While some commercial and industrial 3D printer novices may know just what they want but not really know how to achieve it, the reverse seems to be true for the growing hobbyist customer base. Many private individual early adopters seem to buy a 3D printer and be fully aware of its capabilities, but not really know what to use it for.
With this particular problem in mind, Robo3D offers print-it-yourself kits along with its 3D printers. Explaining the thinking, Grauman said: "One of our first kits allowed you to build your own drone. It came with the batteries, motor, the controller, the electronics board – everything you needed to build your own drone, except for the body. This you have to print for yourself.
"It is really an introductory project for someone with a brand new 3D printer. It allows them to take a first step and, hopefully, that's going to open their minds as to the wider possibilities of 3D printing."
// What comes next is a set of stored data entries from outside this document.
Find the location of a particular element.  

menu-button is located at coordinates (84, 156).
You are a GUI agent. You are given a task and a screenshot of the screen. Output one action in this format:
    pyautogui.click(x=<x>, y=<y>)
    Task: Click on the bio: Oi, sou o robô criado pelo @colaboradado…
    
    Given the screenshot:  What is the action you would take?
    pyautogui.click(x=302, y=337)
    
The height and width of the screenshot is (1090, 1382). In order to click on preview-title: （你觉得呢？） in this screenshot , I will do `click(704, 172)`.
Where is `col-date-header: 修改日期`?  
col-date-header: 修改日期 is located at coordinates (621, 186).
Several exhibitors at the event had on offer entry-level 3D systems aimed at the growing hobbyist market, as well as schools and the smaller commercial enterprises. One such company was California's Cubibot, a start-up manufacturer debuting its entry-level, small-scale, 3D printer at the show.
Explaining his printer's particular advantages, Sina Noorazar, the company's Founder, said: "As our system has a heated bed, it's capable of printing a wider number of materials. It can do ABS [Acrylonitrile Butadiene Styrene] and it can do a number of different types of plastic, nylon, PLA [polylactic acid].
"Some 90% of 3D printers don't have heated beds, yet can, supposedly, still print ABS. This is not true. If you don't have a heated bed, you can only print PLA."
Moving away from academic applications, Maryland's M3D claims to be the world's leading manufacturer of consumer 3D printers. Summarising the company's approach, Michael Armani, the Co-founder of the business, said: "A lot of guys have tried to go under $500 and they've flopped. The reason is they didn't design for reliability and they didn't plan for manufacturing end-to-end.
"We actually bring in all the parts and assemble in the US. Even though it's made in the US, it's still affordable."
Armani believes that reliability is the key asset of the M3D range, saying: "Customers come up to us at the booth and say: 'I bought one of your printers eight months ago. It's a workhorse, it's running 25 hours a day.' In fact, they're designed to endure several years of continuous usage."
One problem that still faces the 3D printer industry is the issue of accuracy. Poor print performance can result in parts that are not fit for purpose, with hours – or even days – worth of printer time wasted. This is a particular concern with the more expensive 3D printers used for industrial design and prototyping.
One company aiming to tackle this issue head on is German RepRap USA, a Florida-based re-seller and refurbisher of German-built industrial 3D printers. Maintaining that German build-quality is valued in the 3D printing sector, Walter Puls, the company's Regional Director, said: "If you take a look at our typical machine, they use a high percentage of aluminium components. That is something other manufacturers fail to match.
"You will still see a lot of plastic or 3D printed parts in many other machines. These just don't give you the dimensional accuracy that a professional engineer requires."
Puls also sees speed to market as a key advantage of 3D printing for those engineering companies engaged in prototyping and product development. He said: "It could take months to go to the next version of their product using conventional technology, compared to days when using a 3D printer."
Billed as 'the largest professional 3D printing event worldwide' the Inside 3D Printing Conference and Expo took place at New York City's Jacob K Javits Convention Center from 10-12 April. The event featured some 70 exhibitors and 50 speakers.